Cats in Australia
Europeans broughts cats to Australia in the 1700s. Some were deliberately released into the bush in the 1800s in an attempt to control rabbits, mice and rats. Cats spread rapidly throughout most of Australia.
Cats are a problem because
They pose a major threat to the survival of many species of native animals. Cats generally eat small mammals, but also catch birds, reptiles, amphibians, fish and insects, taking prey up the size of a brush-tail possum. They have contributed to the extinction of many small to medium sized mammals and ground-nesting birds.
How are they controlled?
Feral cats are shy of traps, and do not take baits readily. They also stay away from humans so are hard to shoot. Control techniques also have to avoid harming domestic cats. Barrier fencing and eradication of cats inside the fences has proved to be effective for protecting endangered species that are being reintroduced eg. Bilby colonies in Queensland. Attempts to improve the effectiveness and humaneness of baits and traps in controlling feral cats are ongoing.
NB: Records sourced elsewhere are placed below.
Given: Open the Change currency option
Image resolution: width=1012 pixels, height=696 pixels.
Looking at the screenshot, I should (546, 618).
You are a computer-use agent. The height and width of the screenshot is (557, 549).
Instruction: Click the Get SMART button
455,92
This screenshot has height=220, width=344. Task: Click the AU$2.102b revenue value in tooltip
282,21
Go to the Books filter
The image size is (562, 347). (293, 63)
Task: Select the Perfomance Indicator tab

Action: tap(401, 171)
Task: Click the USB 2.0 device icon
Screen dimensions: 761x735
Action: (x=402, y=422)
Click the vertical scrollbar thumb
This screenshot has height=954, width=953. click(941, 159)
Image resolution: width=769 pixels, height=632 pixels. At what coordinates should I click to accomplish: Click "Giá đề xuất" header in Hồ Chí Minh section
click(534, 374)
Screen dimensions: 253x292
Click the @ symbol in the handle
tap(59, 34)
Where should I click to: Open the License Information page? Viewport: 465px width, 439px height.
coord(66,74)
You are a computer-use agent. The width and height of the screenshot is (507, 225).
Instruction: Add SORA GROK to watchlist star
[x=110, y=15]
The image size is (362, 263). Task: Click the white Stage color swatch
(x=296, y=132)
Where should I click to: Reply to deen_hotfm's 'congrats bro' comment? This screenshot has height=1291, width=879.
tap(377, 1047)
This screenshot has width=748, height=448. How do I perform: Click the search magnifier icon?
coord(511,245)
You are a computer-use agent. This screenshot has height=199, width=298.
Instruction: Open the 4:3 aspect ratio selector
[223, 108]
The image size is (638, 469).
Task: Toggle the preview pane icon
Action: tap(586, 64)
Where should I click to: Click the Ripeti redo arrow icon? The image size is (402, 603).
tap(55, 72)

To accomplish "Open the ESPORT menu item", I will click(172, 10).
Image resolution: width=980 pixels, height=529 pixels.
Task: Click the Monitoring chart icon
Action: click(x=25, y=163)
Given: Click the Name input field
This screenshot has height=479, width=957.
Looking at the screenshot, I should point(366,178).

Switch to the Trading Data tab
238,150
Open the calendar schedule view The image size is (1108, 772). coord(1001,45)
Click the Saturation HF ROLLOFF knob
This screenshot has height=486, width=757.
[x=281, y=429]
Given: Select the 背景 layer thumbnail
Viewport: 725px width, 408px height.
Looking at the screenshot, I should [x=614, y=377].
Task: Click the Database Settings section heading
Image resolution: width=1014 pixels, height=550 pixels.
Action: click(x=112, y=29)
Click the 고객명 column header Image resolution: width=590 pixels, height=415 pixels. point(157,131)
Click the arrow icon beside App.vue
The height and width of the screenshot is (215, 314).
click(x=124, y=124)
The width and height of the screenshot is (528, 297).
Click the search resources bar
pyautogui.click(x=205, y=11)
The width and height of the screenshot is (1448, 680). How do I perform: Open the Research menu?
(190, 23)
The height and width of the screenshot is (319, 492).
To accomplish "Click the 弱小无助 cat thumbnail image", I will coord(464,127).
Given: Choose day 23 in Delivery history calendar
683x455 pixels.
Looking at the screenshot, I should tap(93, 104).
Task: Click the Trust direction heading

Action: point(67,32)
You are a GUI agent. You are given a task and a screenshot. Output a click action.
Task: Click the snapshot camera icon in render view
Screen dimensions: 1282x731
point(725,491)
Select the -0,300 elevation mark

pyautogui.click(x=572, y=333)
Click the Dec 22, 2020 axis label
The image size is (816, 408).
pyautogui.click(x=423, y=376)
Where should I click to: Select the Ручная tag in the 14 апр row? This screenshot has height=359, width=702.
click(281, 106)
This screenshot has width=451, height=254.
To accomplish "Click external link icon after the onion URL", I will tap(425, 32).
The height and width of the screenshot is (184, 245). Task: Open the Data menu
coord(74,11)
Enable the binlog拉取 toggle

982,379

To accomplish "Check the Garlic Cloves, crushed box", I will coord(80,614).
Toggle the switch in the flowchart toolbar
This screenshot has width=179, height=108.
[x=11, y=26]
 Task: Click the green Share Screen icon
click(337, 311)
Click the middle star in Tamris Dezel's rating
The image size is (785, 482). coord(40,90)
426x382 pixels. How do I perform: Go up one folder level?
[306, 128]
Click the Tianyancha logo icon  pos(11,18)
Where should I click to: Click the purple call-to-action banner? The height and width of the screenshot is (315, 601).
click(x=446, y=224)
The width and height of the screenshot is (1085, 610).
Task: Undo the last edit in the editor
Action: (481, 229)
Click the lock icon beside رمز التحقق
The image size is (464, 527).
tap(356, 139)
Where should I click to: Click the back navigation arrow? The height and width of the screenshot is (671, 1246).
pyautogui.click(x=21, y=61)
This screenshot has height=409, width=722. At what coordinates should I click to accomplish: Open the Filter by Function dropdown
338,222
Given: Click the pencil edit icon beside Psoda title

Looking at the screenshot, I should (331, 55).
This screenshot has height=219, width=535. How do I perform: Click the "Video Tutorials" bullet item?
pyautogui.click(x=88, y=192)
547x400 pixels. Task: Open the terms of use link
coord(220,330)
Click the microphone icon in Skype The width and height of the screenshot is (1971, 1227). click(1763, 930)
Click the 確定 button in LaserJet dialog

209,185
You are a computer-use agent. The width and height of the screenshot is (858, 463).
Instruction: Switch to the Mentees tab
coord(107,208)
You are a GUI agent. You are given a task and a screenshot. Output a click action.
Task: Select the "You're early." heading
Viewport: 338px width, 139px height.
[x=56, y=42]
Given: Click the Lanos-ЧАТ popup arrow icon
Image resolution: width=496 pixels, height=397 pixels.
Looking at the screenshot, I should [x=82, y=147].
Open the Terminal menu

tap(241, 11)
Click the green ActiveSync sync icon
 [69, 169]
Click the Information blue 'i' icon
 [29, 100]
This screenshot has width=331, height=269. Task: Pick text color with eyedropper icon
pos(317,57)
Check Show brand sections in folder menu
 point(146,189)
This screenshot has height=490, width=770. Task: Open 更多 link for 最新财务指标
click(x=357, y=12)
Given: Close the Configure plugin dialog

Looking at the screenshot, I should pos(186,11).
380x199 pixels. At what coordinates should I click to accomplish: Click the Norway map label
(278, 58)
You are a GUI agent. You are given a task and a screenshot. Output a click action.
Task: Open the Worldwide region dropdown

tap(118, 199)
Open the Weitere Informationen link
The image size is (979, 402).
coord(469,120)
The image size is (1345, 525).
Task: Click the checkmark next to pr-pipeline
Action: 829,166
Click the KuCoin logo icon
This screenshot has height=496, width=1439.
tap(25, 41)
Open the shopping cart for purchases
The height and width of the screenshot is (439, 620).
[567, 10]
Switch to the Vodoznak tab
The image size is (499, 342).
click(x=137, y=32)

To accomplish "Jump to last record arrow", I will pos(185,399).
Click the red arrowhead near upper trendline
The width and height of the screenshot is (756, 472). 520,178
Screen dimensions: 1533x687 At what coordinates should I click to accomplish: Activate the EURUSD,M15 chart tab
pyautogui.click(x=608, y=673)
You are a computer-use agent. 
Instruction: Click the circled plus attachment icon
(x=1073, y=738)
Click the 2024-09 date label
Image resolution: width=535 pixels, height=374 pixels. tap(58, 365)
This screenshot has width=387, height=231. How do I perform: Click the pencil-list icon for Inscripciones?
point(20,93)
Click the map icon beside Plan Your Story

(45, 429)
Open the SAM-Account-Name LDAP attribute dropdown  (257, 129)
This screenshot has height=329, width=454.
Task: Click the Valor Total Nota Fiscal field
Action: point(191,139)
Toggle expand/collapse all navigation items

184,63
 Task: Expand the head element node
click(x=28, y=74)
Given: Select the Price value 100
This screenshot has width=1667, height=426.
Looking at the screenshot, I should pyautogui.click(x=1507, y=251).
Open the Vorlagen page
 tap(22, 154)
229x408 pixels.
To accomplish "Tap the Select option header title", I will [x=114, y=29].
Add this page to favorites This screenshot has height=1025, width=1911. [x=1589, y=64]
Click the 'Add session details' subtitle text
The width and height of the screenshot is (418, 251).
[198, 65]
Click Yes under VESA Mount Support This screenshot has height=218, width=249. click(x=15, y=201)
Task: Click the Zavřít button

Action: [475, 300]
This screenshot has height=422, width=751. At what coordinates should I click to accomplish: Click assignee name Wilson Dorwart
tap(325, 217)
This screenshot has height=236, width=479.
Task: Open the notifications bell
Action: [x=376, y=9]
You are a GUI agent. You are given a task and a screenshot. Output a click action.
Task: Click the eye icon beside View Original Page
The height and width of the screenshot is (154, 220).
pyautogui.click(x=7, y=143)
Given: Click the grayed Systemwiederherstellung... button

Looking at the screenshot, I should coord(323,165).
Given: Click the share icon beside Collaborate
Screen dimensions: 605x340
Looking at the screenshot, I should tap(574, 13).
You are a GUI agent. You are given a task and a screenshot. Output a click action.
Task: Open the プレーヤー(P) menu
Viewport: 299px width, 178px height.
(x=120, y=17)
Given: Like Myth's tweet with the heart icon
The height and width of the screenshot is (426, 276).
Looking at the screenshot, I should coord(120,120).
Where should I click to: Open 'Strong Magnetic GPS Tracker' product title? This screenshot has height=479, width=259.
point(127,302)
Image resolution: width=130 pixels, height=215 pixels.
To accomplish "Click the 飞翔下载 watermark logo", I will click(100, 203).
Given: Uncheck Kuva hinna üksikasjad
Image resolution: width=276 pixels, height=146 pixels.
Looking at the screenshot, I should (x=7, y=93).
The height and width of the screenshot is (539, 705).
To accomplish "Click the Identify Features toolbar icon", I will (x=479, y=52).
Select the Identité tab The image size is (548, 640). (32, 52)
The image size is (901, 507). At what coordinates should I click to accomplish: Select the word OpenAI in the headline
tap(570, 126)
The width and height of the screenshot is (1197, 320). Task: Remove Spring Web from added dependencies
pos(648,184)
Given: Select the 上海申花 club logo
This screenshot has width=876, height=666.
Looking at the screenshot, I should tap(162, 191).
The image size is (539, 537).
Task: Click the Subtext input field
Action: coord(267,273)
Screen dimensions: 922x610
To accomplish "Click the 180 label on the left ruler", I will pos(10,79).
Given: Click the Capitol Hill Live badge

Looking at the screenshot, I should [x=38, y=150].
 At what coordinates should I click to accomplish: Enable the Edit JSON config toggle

There is a nuisance cat on my property, what can I do?
Traps can be hired from Council. All cats are taken to the Pittwater Animal Hospital for impoundment.
There is a feral cat in the local reserve, can Council help?
Cats found in declared Wildlife Protection Areas and other bushland reserves can by trapped by Council Officers.
If you own a cat:
- Always keep your cat indoors at night
- Consider keeping your cat indoors, or within your property, at all times
- Get your cat desexed
- Don’t dump unwanted cats or kittens in the bush
- Make sure your cat always has enough fresh food and water
- Check your cat into a cattery when you go away
- Make sure your cat has identification!
- Don’t feed stray cats
What the law says about feral cats
Predation by feral cats is listed as a key threatening process under the Threatened Species Conservation Act 1995.